Les pressions continuent sur Naomi Shemer, qui elle aussi hésite : « J’ai trop de souvenirs personnels qui me lient à Jérusalem. »

Partition originale écrite de la main de Naomi Shemer. (Wikipédia)

A force de penser à cette commande Naomi Shemer a un déclic. Dans la nuit de Pourim, prise d’insomnie, elle se met au piano et compose. Elle trouve un titre .Ce sera « Yerushalayim shel zaav, Jérusalem en or ». Lui est revenue cette légende selon laquelle Rabbi Akiva, mort en martyr pour avoir défié les Romains, et qui vivait dans la plus grande précarité , avait dit à sa femme : « Un jour, je deviendrai riche, et je t’offrirai un « Jérusalem en or », le plus beau des bijoux ».

Pour la musique, Naomi Shemer s’inspire se sonorités hassidiques et yiddish, et d’une mélodie basque interprétée par Paco Ibanez qui est venue la chanter en Israël en 1962.

Naomi Shemer ne veut pas chanter elle-même sa chanson le jour du festival.
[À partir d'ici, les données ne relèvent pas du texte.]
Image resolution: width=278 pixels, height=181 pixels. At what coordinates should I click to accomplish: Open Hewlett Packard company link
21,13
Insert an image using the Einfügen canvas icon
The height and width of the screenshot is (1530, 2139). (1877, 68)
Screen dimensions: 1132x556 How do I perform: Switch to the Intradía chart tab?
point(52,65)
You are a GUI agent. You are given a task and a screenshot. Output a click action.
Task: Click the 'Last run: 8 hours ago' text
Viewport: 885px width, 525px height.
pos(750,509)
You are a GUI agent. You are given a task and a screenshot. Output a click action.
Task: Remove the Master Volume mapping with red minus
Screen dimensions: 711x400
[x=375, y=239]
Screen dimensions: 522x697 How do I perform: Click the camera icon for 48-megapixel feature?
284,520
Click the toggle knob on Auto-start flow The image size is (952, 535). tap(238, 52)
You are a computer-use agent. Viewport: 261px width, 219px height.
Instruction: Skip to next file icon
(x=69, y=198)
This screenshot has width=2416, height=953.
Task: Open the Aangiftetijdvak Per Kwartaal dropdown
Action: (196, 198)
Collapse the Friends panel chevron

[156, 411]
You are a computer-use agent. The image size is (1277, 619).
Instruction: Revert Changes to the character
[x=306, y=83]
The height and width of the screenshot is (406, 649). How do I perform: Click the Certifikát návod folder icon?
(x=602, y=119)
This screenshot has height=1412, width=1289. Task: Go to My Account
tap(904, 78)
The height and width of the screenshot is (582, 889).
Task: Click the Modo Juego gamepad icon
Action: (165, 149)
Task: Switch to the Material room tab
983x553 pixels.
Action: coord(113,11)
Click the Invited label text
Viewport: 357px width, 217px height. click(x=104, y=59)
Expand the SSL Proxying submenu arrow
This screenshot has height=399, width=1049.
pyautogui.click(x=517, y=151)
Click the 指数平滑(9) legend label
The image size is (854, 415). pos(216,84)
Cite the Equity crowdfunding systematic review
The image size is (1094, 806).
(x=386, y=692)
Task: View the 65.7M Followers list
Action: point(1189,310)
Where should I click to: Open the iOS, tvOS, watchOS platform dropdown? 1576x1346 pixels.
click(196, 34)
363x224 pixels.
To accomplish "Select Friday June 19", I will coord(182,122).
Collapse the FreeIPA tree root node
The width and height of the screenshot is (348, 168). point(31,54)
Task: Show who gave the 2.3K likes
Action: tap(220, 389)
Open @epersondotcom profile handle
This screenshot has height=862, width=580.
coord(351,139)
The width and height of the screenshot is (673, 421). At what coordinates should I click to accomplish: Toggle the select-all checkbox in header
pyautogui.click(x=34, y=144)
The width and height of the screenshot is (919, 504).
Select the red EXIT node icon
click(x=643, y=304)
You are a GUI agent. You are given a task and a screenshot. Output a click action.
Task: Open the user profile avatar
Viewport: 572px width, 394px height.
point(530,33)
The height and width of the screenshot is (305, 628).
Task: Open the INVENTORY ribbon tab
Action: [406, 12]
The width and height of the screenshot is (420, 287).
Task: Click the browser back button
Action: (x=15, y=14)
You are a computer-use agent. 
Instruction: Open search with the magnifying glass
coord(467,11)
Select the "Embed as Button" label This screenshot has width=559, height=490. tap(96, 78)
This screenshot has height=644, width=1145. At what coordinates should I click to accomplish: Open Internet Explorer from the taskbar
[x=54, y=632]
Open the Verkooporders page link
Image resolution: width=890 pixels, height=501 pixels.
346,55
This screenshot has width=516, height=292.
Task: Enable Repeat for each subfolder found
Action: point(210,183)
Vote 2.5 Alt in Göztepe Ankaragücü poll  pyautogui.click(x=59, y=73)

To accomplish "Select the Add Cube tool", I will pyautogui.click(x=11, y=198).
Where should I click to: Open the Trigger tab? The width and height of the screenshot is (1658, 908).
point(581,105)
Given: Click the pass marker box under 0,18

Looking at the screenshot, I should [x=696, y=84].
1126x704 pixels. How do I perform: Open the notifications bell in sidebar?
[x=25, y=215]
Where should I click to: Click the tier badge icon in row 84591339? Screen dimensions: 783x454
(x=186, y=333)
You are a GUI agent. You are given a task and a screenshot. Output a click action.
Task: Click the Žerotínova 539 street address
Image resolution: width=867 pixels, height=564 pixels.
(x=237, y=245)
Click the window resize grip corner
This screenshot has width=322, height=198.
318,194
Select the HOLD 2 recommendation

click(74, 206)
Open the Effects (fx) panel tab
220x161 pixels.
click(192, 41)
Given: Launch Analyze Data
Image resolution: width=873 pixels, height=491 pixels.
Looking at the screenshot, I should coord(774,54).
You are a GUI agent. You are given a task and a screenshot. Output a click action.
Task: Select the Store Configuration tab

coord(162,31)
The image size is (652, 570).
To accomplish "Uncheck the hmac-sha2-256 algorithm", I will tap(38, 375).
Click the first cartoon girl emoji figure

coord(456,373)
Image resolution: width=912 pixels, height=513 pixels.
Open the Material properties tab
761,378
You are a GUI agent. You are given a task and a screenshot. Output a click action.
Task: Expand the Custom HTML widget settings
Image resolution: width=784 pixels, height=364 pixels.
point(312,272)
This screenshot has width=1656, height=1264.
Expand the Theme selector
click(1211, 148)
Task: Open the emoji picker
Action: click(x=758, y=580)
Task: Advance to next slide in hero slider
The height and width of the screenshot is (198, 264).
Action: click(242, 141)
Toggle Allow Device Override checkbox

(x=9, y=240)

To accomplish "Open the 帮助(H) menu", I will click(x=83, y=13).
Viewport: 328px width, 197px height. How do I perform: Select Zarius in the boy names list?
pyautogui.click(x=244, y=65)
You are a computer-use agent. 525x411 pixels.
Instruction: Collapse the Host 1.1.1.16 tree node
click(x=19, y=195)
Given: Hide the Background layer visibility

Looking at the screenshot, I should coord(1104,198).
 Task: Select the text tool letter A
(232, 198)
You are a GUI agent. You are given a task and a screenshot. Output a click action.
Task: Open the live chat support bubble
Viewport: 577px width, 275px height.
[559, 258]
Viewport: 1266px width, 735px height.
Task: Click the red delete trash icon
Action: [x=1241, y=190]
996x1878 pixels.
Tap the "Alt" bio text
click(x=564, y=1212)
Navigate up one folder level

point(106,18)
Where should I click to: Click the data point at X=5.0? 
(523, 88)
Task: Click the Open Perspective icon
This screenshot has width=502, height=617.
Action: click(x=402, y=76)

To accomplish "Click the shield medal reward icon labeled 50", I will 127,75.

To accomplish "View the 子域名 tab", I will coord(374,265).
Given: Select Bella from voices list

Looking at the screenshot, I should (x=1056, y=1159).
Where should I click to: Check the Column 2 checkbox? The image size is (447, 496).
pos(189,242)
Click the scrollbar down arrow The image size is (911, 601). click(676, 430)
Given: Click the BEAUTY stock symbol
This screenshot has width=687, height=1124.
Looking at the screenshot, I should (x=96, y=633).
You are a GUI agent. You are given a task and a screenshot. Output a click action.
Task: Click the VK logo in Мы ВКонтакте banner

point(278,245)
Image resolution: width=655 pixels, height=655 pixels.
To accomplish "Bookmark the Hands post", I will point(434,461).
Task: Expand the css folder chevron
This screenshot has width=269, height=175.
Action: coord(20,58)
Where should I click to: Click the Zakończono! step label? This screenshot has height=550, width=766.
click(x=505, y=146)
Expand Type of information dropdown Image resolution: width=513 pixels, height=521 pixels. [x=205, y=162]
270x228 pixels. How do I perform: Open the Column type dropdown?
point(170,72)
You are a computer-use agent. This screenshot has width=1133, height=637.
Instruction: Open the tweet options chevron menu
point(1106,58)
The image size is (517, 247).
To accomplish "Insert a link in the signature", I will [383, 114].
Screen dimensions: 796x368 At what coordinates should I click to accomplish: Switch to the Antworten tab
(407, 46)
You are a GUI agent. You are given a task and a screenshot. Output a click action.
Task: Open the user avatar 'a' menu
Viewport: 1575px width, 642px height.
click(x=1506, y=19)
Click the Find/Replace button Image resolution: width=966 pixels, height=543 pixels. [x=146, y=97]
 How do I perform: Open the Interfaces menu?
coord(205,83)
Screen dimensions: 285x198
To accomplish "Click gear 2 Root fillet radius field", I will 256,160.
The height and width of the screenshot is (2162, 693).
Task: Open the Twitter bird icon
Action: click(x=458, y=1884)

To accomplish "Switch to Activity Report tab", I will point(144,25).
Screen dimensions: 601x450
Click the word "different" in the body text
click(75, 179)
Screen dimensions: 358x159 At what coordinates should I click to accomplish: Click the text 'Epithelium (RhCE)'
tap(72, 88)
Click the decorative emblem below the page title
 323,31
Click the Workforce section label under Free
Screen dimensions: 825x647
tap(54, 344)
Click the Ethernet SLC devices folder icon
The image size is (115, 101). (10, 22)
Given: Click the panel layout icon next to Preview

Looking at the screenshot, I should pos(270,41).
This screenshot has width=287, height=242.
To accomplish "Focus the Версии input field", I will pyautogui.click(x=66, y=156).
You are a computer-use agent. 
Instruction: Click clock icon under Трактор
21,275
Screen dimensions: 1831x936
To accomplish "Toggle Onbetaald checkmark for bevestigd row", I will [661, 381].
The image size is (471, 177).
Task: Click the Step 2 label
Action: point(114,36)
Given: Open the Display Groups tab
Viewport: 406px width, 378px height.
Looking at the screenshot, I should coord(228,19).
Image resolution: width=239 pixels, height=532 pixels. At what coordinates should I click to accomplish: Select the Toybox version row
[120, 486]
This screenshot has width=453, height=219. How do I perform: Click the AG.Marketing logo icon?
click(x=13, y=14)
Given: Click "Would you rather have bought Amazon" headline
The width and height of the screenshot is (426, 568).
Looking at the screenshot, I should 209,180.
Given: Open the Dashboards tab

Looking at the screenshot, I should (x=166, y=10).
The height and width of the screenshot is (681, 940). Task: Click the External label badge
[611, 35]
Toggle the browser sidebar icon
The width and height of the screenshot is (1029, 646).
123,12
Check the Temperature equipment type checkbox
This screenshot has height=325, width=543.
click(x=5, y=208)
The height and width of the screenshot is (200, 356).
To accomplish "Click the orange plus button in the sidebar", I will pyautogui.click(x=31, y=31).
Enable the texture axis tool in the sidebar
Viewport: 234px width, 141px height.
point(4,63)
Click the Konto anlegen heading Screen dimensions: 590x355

Sa sœur Halleli a entendu parler d’une inconnue, qui parait-il, a une voix extraordinaire. Naomi fait la connaissance de Shuly Natan, une chanteuse née à Londres, qui est en train d’effectuer son service militaire. Naomi se dit : « C’est elle ». Accompagnée seulement par sa guitare, Shuly Natan bouleverse le public qui lui fait une standing ovation pendant de longues minutes.

Le 15 mai 1967, c’est le 19ème anniversaire d’Israël.

Le matin, Tsahal défile dans les rues de Jérusalem, alors que le Président égyptien Gamal Abdel Nasser menace de lancer une guerre d’extermination contre l’Etat juif.

Shuly Natan

Le soir a lieu le festival de la chanson au Palais de la Nation. Une jeune inconnue de 20 ans s’avance avec sa guitare sur la scène. Elle s’appelle Shuly Natan. Naomi Shemer lui a offert d’interpréter une nouvelle chanson.
C’est le maire, Teddy Kollek, qui a demandé à la compositrice d’écrire une ballade consacrée à Jérusalem.

La capitale d’Israël est coupée en deux par un mur depuis le 29 mai 1948.La légion arabe du roi Abdallah a en effet conquis la vieille ville pendant la guerre d’indépendance et massacré les juifs qui s’y trouvaient .Elle a également pris d’assaut l’hôpital Hadassah et l’université hébraïque sur le mont Scopus, mais aussi profané les cimetières et transformé les synagogues en écuries et urinoirs. Le Kotel, le mur occidental du second Temple détruit par les Romains en 70 , est interdit d’accès aux juifs depuis 1948.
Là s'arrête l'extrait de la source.